The colonel’s voice r
oused him with a start.
“Well, my excellent neighbor,” he said, “it is time for me to pay my debt to you and keep my promises. The factory is in full swing and the hands are all at work. Here are paper and pencils, so that you can take notes.”
Raymon followed the colonel, inspected the factory with an eager, interested air, made comments which proved that chemistry and mechanics were equally familiar to him, listened with incredible patience to Monsieur Delmare’s endless dissertations, coincided with some of his ideas, combated some others, and in every respect so conducted himself as to persuade his guide that he took an absorbing interest in these things, whereas he was hardly thinking of them and all his thoughts were directed toward Madame Delmare.

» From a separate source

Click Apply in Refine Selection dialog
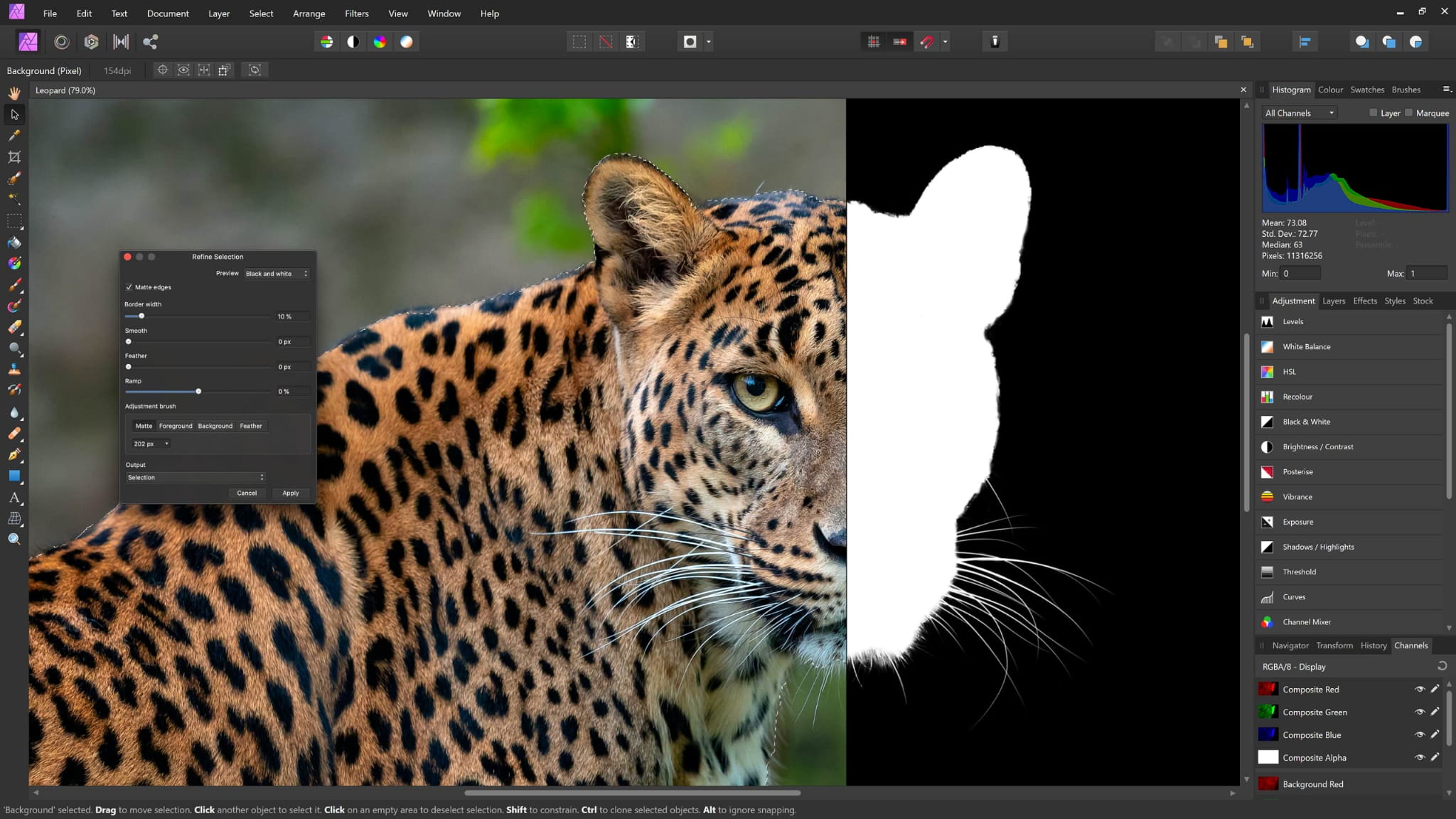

It was a fact that he was familiar with every branch of knowledge, that no invention was without interest for him; moreover he was forwarding the interests of his brother, who had really embarked his whole fortune in a similar enterprise, although of much greater extent. Monsieur Delmare’s technical knowledge, his only claim to superiority, pointed out to him at that moment the best method of taking advantage of this interview.